Enumera a todas las personas cuyas palabras reproduce entre comillas el texto sobre la arquitectura de las iglesias que aparece más abajo.

PASAJE CITADO ▸
<<<<
La iglesia, un reto arquitectónico del siglo XX

Los nuevos templos, cumbre de la modernidad, se alejan de la liturgia

(Juan Carlos Rodríguez) La vinculación entre las formas de la vanguardia y los contenidos religiosos ofrece uno de los episodios más peculiares del siglo XX. La arquitectura expresa la confusión de la fe de nuestro tiempo y la pluralidad secular de sus lenguajes. El arquitecto Luis Fernández Galiano lo retrata así: “Hoy las formas sagradas son profanas: las formas del culto han dado paso al culto de la forma, y los templos se han desplazado del dominio de la teología al territorio del arte”. Es la mudanza, según afirma, de la liturgia a la plástica. El arquitecto “ya no entiende el encargo religioso como un marco pautado para las convenciones litúrgicas, sino como una oportunidad de libertad expresiva”. La evolución la simboliza la transformación de la capilla barroca de Santa Rita, en Lugo, en la iglesia modernista de San José Obrero. La planta libre es la materialización del nuevo concepto de espacio, según Christian Norberg-Shultz. La destrucción de la herencia romana del espacio como expresión del destino del hombre. Ese “camino de salvación” y de “interioridad” que se metamorfoseaba a lo largo del templo, y que hoy apenas se refugia en un alarde de “espiritualidad”. Capaz de infundir una sacralidad diáfana y cenital, como los altares de Miguel Fisac, o los trazados manieristas y cúbicos de Álvaro Siza. Incluso con la austera espiritualidad de la catedral de Los Ángeles, de Rafael Moneo. Son, según Fernández Galiano, “testimonio azaroso de la pluralidad y la incertidumbre contemporáneas del arte y lo sagrado”.

Esa misma incertidumbre que se materializa en las últimas iglesias inauguradas en España. El estudio bilbaíno IMB proyectó la iglesia del nuevo barrio de Miribilla, la primera que se construye en Bilbao desde hace 19 años. Su elemento más llamativo es el campanario, una torre acristalada de 24 metros de altura. El color blanco de la fachada exterior contrasta con las vidrieras de colores. En Alzira (Valencia), un vanguardista diseño corona el templo parroquial de la Sagrada Familia, con una cubierta que de “forma singular, con entrantes y salientes, permite la entrada de luz cenital”, según el párroco, Juan Antonio Cabanes. Con líneas, otra vez, reproducidas en la parroquia del barrio de Altabix, en Alicante: estética vanguardista con una fachada en color blanco y una estructura en forma triangular. Ejemplos recientes de que, según Esteban Fernández Cobián, “a la Iglesia le basta con que los espacios sean neutros y dignos”. Quizás es conformarse con muy poco. Louis Bouyer ya dio en Arquitectura y Liturgia su veredicto negativo: “Hay que reconocer que hoy en día lo que revelan la mayor parte de nuestras iglesias no es demasiado inspirado ni inspirador.
>>>>
MATERIAL EXTRAÍDO ▸
<<<<
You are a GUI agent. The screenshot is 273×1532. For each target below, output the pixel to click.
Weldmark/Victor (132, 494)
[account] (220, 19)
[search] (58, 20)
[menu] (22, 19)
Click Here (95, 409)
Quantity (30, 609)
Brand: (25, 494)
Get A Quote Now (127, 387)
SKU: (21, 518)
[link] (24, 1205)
>>>>
<<<<
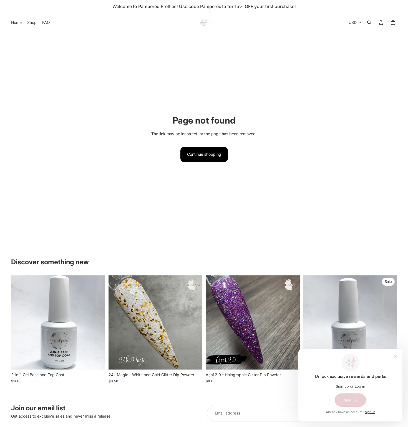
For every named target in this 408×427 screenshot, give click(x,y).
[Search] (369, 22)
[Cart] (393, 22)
>>>>
<<<<
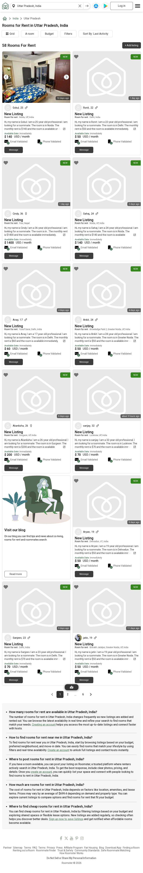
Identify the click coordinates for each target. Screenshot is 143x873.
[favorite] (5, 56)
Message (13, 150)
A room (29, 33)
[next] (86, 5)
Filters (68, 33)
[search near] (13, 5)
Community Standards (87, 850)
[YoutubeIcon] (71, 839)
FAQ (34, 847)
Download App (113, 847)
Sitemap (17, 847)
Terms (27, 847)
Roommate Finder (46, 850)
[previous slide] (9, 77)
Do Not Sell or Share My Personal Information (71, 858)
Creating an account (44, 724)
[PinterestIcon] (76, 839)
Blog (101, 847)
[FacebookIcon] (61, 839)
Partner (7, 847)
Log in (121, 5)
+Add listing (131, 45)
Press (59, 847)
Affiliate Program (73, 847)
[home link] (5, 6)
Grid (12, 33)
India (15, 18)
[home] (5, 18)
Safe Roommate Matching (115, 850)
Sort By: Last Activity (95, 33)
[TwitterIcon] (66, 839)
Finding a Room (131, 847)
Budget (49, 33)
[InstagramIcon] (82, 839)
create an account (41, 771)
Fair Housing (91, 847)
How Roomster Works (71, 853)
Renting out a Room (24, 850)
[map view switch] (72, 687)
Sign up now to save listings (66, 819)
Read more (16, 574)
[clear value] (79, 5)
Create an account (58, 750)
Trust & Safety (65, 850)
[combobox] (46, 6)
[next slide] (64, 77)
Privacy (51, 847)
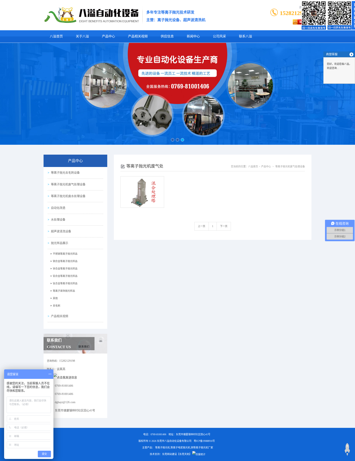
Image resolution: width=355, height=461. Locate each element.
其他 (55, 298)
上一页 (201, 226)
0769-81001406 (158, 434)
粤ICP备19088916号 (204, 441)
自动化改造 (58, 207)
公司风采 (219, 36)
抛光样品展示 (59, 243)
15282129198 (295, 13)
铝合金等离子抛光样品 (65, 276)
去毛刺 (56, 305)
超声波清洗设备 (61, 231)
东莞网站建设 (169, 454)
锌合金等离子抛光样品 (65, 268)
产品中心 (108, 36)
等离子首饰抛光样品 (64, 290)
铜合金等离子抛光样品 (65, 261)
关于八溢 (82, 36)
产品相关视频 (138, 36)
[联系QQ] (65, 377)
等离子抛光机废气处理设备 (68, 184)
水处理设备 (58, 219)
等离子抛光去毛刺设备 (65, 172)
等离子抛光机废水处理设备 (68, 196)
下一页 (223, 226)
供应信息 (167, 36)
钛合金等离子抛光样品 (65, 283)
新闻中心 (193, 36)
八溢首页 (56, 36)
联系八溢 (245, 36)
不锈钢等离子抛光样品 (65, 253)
>>>>
RESULTADO DE LA TAREA ▸
- Luis Fernández Galiano
- Juan Antonio Cabanes
- Esteban Fernández Cobián
- Louis Bouyer